Given problem
Could you rewrite each line of the rows below as one string in a JSON list, leaving out blank lines?

Data excerpts

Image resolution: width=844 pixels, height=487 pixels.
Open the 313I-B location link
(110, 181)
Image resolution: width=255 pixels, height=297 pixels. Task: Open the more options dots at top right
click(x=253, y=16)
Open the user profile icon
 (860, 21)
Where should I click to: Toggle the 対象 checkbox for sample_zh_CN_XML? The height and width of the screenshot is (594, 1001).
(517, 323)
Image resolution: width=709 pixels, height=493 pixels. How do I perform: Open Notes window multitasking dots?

Response to the exercise
[
  "Image resolution: width=844 pixels, height=487 pixels.",
  "Open the 313I-B location link",
  "(110, 181)",
  "Image resolution: width=255 pixels, height=297 pixels. Task: Open the more options dots at top right",
  "click(x=253, y=16)",
  "Open the user profile icon",
  " (860, 21)",
  "Where should I click to: Toggle the 対象 checkbox for sample_zh_CN_XML? The height and width of the screenshot is (594, 1001).",
  "(517, 323)",
  "Image resolution: width=709 pixels, height=493 pixels. How do I perform: Open Notes window multitasking dots?"
]